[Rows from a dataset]
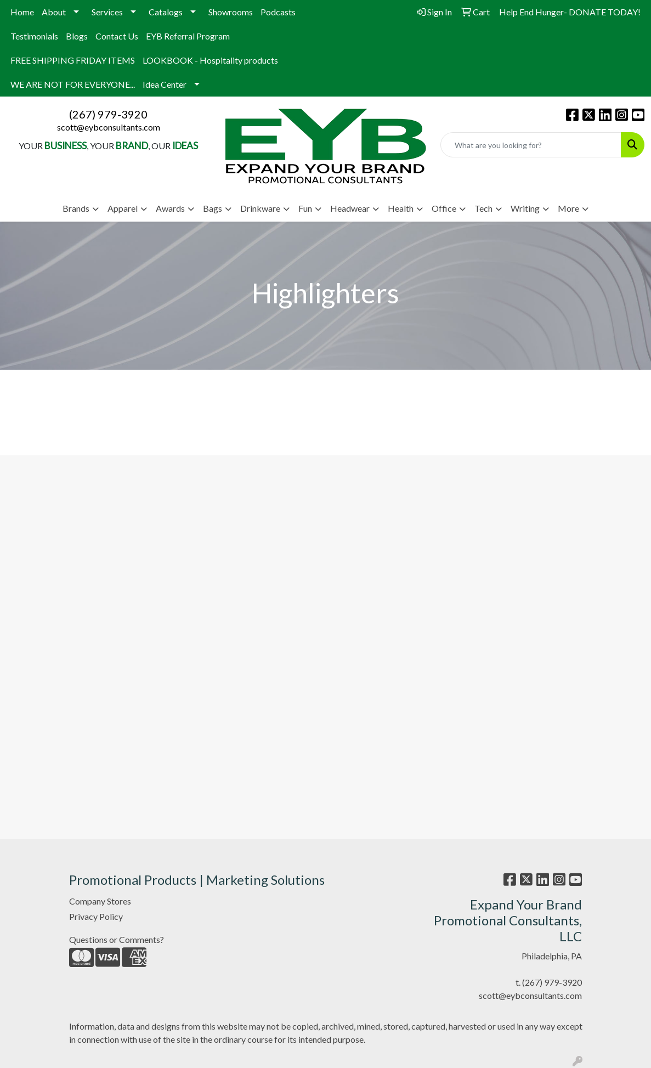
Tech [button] (483, 208)
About (54, 12)
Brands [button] (76, 208)
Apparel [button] (122, 208)
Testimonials (34, 36)
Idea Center (164, 84)
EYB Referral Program (188, 36)
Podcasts (278, 12)
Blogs (77, 36)
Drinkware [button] (260, 208)
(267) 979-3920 (108, 114)
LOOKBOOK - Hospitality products (210, 60)
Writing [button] (525, 208)
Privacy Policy (96, 916)
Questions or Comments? (116, 939)
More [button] (568, 208)
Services (107, 12)
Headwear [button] (350, 208)
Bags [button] (212, 208)
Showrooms (230, 12)
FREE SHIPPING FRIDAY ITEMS (72, 60)
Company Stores (100, 901)
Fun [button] (305, 208)
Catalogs (166, 12)
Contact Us (116, 36)
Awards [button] (170, 208)
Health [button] (401, 208)
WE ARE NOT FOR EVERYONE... (72, 84)
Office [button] (444, 208)
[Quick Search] (530, 144)
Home (22, 12)
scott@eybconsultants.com (108, 127)
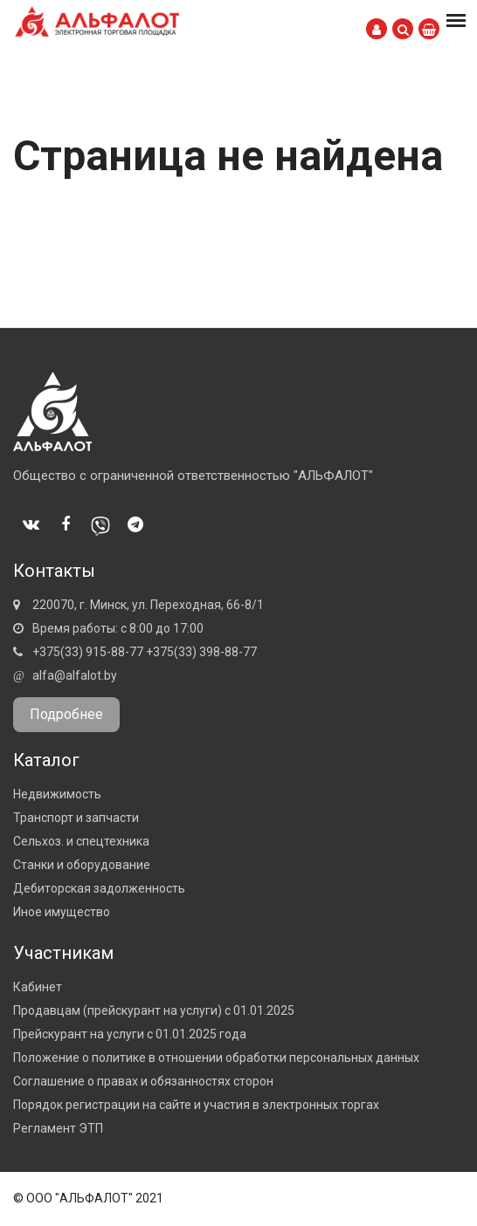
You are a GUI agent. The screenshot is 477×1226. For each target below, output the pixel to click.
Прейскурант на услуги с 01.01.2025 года (129, 1034)
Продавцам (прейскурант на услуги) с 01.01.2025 (153, 1010)
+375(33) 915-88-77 (87, 652)
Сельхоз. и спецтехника (81, 841)
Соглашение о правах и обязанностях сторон (143, 1081)
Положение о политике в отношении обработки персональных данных (216, 1058)
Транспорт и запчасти (76, 818)
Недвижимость (57, 794)
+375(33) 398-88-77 (201, 652)
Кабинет (37, 987)
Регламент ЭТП (58, 1128)
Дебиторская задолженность (99, 888)
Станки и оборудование (81, 865)
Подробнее (66, 714)
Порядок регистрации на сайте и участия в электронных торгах (196, 1105)
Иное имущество (61, 912)
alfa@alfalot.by (74, 675)
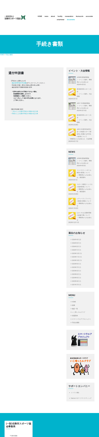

◆ **GOAL**: Copy all of the data above word for word, without the pictures.

◆ **WRITTEN SOLUTION**:
Tech [button] (483, 208)
About (54, 12)
Brands [button] (76, 208)
Apparel [button] (122, 208)
Testimonials (34, 36)
Idea Center (164, 84)
EYB Referral Program (188, 36)
Podcasts (278, 12)
Blogs (77, 36)
Drinkware [button] (260, 208)
(267) 979-3920 (108, 114)
LOOKBOOK - Hospitality products (210, 60)
Writing [button] (525, 208)
Privacy Policy (96, 916)
Questions or Comments? (116, 939)
More [button] (568, 208)
Services (107, 12)
Headwear [button] (350, 208)
Bags [button] (212, 208)
Showrooms (230, 12)
FREE SHIPPING FRIDAY ITEMS (72, 60)
Company Stores (100, 901)
Fun [button] (305, 208)
Catalogs (166, 12)
Contact Us (116, 36)
Awards [button] (170, 208)
Health [button] (401, 208)
WE ARE NOT FOR EVERYONE... (72, 84)
Office [button] (444, 208)
[Quick Search] (530, 144)
Home (22, 12)
scott@eybconsultants.com (108, 127)
You are a GUI agent. The screenshot is 477×1226. For each target below, output the pixel to click.
Прейскурант на услуги с 01.01.2025 года (129, 1034)
Продавцам (прейскурант на услуги) с 01.01.2025 (153, 1010)
+375(33) 915-88-77 (87, 652)
Сельхоз. и спецтехника (81, 841)
Соглашение о правах и обязанностях сторон (143, 1081)
Положение о политике в отношении обработки персональных данных (216, 1058)
Транспорт и запчасти (76, 818)
Недвижимость (57, 794)
+375(33) 398-88-77 (201, 652)
Кабинет (37, 987)
Регламент ЭТП (58, 1128)
Дебиторская задолженность (99, 888)
Станки и оборудование (81, 865)
Подробнее (66, 714)
Порядок регистрации на сайте и участия в электронных торгах (196, 1105)
Иное имущество (61, 912)
alfa@alfalot.by (74, 675)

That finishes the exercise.